━━━ Dataset content
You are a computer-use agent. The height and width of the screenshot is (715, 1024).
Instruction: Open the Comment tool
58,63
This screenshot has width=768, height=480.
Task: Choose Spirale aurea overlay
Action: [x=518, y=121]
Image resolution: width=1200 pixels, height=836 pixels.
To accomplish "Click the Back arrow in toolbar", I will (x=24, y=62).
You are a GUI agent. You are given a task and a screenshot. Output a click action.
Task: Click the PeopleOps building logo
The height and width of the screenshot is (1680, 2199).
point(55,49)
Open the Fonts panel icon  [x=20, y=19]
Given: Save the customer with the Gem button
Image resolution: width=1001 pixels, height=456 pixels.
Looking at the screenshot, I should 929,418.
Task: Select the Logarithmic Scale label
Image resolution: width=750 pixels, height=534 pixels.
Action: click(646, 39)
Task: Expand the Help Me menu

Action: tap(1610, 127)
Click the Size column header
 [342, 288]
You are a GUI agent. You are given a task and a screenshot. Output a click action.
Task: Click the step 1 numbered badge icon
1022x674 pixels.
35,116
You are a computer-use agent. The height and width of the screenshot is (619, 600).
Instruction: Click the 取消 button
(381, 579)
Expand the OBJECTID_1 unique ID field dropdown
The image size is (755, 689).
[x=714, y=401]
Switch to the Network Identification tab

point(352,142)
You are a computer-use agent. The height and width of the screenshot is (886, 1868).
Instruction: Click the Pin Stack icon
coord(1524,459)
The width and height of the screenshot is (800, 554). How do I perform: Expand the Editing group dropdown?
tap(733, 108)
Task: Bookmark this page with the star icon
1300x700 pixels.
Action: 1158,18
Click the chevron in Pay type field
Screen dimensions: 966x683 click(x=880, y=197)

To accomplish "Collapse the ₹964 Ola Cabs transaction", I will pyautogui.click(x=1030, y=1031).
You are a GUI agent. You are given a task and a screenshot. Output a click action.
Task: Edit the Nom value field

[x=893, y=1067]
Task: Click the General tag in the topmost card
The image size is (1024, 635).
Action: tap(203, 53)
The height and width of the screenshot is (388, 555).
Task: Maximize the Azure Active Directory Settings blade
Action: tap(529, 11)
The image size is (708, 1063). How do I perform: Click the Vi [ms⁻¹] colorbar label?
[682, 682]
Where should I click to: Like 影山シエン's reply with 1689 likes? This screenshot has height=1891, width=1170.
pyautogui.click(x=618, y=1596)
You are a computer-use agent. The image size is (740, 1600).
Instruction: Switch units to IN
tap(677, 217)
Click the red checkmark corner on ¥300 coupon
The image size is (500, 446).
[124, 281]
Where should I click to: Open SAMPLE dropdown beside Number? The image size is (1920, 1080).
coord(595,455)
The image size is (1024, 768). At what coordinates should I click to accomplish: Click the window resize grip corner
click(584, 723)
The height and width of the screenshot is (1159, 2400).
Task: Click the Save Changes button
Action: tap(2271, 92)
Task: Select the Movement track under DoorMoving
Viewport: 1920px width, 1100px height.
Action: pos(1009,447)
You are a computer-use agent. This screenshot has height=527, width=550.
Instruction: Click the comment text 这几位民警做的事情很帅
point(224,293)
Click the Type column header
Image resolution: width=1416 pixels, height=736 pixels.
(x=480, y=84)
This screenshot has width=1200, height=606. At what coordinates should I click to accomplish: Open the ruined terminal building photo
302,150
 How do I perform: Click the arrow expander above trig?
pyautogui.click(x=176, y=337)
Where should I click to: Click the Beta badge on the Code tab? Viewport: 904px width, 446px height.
━━━━━━
> [Directions for this task]:
Set down precisely the lines above between the line holding "The height and width of the screenshot is (1680, 2199)." and the line holding "Expand the OBJECTID_1", inclusive, and nothing beyond them.

> [Exercise output]:
The height and width of the screenshot is (1680, 2199).
point(55,49)
Open the Fonts panel icon  [x=20, y=19]
Given: Save the customer with the Gem button
Image resolution: width=1001 pixels, height=456 pixels.
Looking at the screenshot, I should 929,418.
Task: Select the Logarithmic Scale label
Image resolution: width=750 pixels, height=534 pixels.
Action: click(646, 39)
Task: Expand the Help Me menu

Action: tap(1610, 127)
Click the Size column header
 [342, 288]
You are a GUI agent. You are given a task and a screenshot. Output a click action.
Task: Click the step 1 numbered badge icon
1022x674 pixels.
35,116
You are a computer-use agent. The height and width of the screenshot is (619, 600).
Instruction: Click the 取消 button
(381, 579)
Expand the OBJECTID_1 unique ID field dropdown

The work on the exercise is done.